A potentially revolutionary new technology - that could saves thousands of lives in Intensive Care Units around the world - is being trialled in a UK study co-led by Queen's University Belfast.
Covering 1,120 critically ill patients in 40 different sites in Britain and Northern Ireland over five years, the research project will test a new strategy designed to minimise damage to the lungs caused by mechanical ventilation - commonly referred to as 'ventilators'. The study will be one of the largest clinical trials in the world, to date, involving patients with respiratory failure.
The National Institute for Health Research (NIHR) has funded the £2.1 million research which will be jointly led by Queen's and Belfast Health and Social Services Trust.
Respiratory failure is common in the UK; about 100,000 people each year require the assistance of ventilators in ICUs and up to 40 per cent of these patients die. The number of deaths exceeds that from road traffic accidents or from prostate cancer and leukaemia combined.
Although there is evidence that ventilators save lives, they can also be associated with damage to the lungs, because of the mechanical pressure exerted on the organs.
Now, a new type of technology called 'extracorporeal carbon dioxide removal', which aims to facilitate a gentler type of ventilation, offers the hope that more lives could be saved, but only a clinical trial, such as the one being co-led by Queen's, will provide definitive results.
Professor Danny McAuley, Professor of Intensive Care Medicine at the Centre for Infection and Immunity at Queen's University Belfast, explained: "A mechanical ventilator acts like bellows as air is forced into the lungs under pressure. If the pressure is too high, this can cause lasting damage. But we are hoping that this new technology will help us ventilate the lungs more gently. That is because these new devices have been designed to help remove carbon dioxide from the patient's blood - in a process quite similar to kidney dialysis - which is one of the main functions of the lungs.
"The new technology involves a catheter being inserted into the patient's vein. Blood from the patient then passes through a device where it is 'washed' to remove carbon dioxide before being returned to the patient. By temporarily removing some of this function from the lungs, it means they do not have to do as much work as usual, and so a gentler ventilation may be sufficient, easing the pressure on them."

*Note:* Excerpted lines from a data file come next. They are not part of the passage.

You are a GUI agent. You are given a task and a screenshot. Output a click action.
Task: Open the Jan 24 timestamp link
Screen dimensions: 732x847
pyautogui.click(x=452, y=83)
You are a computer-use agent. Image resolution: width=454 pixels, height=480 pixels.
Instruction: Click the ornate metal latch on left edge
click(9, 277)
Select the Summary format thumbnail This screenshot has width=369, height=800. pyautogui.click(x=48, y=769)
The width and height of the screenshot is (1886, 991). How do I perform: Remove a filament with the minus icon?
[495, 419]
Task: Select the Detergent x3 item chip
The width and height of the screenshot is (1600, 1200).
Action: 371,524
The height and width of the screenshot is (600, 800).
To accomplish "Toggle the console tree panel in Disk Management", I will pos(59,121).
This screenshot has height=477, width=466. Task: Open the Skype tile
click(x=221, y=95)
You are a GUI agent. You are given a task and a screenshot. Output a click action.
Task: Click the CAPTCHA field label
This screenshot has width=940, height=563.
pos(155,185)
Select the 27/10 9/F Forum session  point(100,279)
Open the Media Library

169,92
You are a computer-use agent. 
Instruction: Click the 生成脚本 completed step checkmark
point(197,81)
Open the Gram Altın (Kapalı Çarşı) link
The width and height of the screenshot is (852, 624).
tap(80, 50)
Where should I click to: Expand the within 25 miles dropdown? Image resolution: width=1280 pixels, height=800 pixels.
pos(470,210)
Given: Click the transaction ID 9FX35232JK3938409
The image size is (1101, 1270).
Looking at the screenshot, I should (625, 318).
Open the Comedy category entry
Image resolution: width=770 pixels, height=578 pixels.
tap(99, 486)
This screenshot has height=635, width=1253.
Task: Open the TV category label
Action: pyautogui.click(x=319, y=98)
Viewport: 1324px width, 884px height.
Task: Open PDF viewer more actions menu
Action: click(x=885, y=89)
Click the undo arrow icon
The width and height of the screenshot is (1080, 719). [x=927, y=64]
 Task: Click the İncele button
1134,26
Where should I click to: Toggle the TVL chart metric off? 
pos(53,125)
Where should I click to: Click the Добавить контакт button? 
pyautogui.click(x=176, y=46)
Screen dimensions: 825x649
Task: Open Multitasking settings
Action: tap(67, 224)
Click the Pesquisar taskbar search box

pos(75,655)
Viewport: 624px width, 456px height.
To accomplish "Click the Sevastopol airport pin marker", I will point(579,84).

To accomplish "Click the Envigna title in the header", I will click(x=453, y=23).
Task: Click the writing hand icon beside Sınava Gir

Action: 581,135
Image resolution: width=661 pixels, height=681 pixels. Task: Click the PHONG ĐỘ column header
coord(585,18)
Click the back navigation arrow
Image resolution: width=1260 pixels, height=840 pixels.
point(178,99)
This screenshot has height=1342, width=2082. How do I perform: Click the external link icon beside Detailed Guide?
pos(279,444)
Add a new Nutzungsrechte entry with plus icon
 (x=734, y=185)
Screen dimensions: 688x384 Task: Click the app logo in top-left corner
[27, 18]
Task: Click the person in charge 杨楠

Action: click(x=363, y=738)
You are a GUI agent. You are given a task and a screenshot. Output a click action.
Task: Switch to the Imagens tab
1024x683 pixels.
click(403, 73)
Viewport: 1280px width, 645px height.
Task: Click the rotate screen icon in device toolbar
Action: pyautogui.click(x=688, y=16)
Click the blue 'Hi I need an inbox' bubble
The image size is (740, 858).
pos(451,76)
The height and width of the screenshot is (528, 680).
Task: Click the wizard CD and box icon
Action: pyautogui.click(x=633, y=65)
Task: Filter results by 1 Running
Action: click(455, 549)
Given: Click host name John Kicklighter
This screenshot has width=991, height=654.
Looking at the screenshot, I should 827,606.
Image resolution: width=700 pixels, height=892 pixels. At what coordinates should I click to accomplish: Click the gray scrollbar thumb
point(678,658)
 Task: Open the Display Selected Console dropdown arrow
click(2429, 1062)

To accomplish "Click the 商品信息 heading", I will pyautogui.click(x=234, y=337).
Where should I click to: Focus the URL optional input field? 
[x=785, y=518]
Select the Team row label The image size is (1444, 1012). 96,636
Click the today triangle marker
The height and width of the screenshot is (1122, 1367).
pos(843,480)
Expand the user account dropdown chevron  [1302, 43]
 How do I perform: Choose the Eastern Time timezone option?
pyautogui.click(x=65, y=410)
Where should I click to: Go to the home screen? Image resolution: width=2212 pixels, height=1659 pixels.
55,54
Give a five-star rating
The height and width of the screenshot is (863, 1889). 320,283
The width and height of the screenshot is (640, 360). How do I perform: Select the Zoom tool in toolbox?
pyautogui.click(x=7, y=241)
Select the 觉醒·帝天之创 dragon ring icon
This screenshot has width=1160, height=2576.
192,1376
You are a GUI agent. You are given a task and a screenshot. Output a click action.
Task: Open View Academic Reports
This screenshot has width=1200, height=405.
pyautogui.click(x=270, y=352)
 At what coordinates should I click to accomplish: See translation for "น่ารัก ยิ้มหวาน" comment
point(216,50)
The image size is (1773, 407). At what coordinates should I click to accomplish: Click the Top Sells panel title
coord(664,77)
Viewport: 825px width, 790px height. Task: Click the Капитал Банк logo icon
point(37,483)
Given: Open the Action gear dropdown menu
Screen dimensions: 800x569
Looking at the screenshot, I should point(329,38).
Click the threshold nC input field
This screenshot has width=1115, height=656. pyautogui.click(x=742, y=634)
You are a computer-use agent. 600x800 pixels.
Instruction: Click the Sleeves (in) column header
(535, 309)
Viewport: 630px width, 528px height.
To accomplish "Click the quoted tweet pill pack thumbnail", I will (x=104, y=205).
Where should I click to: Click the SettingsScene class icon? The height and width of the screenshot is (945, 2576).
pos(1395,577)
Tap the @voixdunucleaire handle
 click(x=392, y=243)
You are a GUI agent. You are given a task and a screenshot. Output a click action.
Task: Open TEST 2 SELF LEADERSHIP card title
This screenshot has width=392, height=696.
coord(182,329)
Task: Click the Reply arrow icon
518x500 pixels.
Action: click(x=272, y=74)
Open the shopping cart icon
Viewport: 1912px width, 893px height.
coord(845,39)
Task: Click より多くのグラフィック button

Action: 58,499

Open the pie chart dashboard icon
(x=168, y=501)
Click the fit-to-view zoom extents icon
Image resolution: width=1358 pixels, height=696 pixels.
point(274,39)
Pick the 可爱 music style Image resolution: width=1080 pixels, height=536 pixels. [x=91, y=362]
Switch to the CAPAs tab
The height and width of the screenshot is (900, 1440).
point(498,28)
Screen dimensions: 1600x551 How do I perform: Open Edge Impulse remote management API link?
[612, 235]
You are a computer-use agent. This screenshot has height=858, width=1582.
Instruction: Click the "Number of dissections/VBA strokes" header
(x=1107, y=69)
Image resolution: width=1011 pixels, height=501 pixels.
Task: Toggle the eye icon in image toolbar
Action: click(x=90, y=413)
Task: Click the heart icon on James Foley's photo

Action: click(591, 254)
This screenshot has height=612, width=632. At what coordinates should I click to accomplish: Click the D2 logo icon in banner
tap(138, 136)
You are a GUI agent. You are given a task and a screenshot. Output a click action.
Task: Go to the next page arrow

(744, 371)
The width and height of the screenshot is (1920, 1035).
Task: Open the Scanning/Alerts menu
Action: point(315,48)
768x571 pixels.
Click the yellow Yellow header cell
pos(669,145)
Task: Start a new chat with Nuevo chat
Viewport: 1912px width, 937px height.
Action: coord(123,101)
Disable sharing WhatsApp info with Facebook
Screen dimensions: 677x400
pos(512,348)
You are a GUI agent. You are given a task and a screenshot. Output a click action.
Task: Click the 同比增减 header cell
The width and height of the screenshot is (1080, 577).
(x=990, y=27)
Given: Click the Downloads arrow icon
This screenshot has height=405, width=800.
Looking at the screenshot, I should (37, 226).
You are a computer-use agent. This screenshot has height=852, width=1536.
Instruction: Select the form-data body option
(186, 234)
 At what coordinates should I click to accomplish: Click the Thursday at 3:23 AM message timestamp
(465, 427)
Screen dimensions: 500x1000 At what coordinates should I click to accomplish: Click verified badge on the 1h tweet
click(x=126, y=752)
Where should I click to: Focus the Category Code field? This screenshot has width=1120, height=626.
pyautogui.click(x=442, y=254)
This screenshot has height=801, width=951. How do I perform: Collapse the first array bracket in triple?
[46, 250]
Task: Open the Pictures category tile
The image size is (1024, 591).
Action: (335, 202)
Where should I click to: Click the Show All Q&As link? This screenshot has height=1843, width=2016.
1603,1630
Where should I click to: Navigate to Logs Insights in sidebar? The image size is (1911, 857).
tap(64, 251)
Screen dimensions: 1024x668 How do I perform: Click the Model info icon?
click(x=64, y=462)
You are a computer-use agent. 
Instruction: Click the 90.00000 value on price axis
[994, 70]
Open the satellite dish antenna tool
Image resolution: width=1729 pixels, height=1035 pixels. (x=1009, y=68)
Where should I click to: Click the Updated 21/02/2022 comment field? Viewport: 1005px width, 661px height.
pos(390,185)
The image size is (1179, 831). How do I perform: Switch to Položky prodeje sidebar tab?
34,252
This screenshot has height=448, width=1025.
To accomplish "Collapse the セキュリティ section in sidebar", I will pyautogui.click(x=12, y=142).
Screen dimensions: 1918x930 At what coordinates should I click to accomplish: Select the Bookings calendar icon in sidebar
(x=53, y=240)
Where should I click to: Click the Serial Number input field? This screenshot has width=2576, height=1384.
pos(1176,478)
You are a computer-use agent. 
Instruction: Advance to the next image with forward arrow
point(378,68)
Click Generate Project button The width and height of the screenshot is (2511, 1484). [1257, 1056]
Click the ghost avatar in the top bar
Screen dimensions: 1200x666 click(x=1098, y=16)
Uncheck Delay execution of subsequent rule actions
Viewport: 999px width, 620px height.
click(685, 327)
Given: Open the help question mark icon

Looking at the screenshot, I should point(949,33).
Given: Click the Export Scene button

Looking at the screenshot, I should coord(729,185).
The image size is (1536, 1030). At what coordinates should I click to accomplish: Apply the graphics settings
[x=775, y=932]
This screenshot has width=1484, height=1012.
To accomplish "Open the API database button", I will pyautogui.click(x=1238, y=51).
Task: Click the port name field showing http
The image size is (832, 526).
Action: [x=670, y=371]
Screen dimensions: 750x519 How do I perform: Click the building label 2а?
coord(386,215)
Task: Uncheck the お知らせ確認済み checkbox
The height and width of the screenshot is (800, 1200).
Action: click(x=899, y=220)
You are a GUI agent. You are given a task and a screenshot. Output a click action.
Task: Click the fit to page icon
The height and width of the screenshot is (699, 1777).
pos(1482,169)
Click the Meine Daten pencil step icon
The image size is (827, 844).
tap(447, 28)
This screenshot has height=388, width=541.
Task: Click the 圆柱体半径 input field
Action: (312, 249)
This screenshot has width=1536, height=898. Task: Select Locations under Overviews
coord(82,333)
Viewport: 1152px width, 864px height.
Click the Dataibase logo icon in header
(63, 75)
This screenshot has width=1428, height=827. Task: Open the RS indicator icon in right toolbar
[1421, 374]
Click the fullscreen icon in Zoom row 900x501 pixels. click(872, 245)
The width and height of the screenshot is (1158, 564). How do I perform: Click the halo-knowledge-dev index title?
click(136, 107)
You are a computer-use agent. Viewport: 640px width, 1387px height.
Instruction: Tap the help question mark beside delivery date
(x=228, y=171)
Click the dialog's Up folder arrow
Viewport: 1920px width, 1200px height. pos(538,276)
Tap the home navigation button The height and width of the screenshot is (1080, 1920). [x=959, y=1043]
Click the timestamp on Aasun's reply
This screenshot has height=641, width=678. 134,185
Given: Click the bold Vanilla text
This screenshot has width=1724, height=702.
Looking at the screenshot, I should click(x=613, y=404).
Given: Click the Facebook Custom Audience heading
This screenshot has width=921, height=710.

Dr James McNamee, from Belfast Health and Social Care Trust said: "In our study, there will be two groups of people admitted to ICUs with respiratory failure. One will receive the best level of care within current NHS guidelines while the other group will have the additional, new treatment to artificially remove the carbon dioxide from their blood. At the end, we should know whether the new technology can impact on mortality rates.
"We can also begin to look at the long-term survival and quality of life for patients treated with this technology, as well as the cost implications. The fact is, even patients who survive respiratory failure often suffer long-term health problems. As well as impacting on quality of life, these knock-on problems are a significant drain on resources in the NHS so anything we can do to improve outcomes would be a win-win situation."
The extracorporeal CO2 removal device to be used in the study, called the Hemolung Respiratory Assist System, is manufactured by US-based ALung Technologies. Peter DeComo, Chief Executive Officer of ALung said: "We are honoured to have been chosen by the study team as the technology partner for this very important project. This study promises to provide the most robust evidence yet regarding the impact of minimally invasive extracorporeal CO2 removal technology to reduce mortality through facilitation of an 'ultraprotective' ventilation strategy. We thank Professor McAuley and his team for their efforts to organise this landmark study and look forward to its commencement."
Dr Janice Bailie, Assistant Director of the Public Health Agency's Health and Social Care R&D Division in Northern Ireland, which has provided long-term support to help this team secure the award said: "I am delighted that Northern Ireland will lead this UK-wide research study that has the potential to improve the management of patients in critical care worldwide. The prestigious National Institute for Health Research offers the opportunity for local researchers like Professor McAuley and his team to bring major research income to Northern Ireland, to support this type of study. The results of this study will be of interest at an international level and will highlight the capability of Northern Ireland researchers to lead globally significant healthcare research".